PROBLEM TO WORK ON » Below are the records. State how many of their lines contain "circle", with nothing else.

DATA TO PROCESS »
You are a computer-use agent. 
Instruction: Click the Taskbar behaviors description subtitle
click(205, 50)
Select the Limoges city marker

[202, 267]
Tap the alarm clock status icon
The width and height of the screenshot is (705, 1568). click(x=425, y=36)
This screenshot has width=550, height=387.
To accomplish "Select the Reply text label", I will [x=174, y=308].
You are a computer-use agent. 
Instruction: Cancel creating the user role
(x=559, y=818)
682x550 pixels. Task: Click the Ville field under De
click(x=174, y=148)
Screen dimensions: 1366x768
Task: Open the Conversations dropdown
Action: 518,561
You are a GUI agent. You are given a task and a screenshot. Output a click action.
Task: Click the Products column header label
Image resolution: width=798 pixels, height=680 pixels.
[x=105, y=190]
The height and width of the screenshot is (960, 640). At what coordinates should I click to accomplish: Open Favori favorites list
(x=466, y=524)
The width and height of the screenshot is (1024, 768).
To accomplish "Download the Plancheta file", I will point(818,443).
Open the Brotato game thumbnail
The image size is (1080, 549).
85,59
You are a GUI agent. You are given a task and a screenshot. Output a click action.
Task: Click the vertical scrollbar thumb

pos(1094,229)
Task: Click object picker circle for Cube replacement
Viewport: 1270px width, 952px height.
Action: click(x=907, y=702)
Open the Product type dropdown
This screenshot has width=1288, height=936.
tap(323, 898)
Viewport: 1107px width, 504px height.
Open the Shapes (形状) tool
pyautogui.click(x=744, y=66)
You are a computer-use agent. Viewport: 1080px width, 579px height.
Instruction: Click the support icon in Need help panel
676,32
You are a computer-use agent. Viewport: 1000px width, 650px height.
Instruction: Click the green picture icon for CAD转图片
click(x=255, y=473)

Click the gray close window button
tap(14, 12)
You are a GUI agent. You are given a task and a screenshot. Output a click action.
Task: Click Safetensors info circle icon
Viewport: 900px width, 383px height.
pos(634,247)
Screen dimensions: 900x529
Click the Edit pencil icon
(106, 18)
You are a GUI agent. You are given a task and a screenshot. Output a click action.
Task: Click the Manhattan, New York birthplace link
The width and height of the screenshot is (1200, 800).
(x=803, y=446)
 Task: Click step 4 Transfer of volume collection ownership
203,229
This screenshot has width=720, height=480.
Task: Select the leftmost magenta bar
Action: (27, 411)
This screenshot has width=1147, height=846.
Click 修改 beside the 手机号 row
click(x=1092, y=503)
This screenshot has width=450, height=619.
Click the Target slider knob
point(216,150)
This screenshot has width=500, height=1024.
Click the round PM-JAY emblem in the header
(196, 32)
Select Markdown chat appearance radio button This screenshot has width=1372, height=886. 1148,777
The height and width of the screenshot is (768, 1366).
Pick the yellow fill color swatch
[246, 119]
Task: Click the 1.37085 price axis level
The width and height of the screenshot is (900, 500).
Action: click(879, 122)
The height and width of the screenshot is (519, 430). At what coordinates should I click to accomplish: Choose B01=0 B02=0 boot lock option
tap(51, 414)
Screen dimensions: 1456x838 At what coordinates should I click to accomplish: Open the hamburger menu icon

OUTPUT FOR THIS EXERCISE » 2